[TASK GOAL] Write out the entries, please, from the line containing "Click the Gemini sparkle icon" through their final line, exactly and with nothing else.

DATASET ENTRIES Block Start

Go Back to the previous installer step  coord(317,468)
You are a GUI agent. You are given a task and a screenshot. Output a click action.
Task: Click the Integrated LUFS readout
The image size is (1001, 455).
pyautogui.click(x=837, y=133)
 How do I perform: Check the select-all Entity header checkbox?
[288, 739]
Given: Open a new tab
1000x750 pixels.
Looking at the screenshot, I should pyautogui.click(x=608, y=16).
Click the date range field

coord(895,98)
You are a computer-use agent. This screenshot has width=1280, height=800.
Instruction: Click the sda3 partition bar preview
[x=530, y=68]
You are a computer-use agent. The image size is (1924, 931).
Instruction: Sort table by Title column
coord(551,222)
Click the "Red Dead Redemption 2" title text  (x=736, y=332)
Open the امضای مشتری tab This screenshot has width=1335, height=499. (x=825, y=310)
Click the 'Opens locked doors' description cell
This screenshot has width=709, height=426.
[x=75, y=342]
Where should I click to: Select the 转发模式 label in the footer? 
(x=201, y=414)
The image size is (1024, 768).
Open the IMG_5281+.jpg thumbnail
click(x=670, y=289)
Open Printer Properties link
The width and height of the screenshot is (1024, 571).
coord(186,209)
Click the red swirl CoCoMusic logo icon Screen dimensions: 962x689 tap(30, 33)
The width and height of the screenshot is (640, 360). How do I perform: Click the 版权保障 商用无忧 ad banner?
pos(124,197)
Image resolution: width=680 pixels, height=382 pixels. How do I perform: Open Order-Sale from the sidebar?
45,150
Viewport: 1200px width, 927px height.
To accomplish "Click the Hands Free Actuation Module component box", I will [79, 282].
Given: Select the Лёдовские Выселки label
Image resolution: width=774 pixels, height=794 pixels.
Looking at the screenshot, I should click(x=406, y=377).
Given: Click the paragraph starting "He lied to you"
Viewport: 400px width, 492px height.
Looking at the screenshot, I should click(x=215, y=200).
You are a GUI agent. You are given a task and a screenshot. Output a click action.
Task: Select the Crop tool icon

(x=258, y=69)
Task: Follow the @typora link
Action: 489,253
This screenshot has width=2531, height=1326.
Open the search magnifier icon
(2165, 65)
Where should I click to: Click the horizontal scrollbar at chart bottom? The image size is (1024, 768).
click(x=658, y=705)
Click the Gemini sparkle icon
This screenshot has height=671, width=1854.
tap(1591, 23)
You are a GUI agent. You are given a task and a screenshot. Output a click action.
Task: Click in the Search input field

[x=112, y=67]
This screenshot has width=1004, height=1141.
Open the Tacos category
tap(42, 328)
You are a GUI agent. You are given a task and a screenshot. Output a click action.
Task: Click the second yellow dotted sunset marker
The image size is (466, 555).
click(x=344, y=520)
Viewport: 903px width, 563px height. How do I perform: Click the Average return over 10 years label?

DATASET ENTRIES Block End

[SOLUTION TO THE PROBLEM]
Click the Gemini sparkle icon
This screenshot has height=671, width=1854.
tap(1591, 23)
You are a GUI agent. You are given a task and a screenshot. Output a click action.
Task: Click in the Search input field

[x=112, y=67]
This screenshot has width=1004, height=1141.
Open the Tacos category
tap(42, 328)
You are a GUI agent. You are given a task and a screenshot. Output a click action.
Task: Click the second yellow dotted sunset marker
The image size is (466, 555).
click(x=344, y=520)
Viewport: 903px width, 563px height. How do I perform: Click the Average return over 10 years label?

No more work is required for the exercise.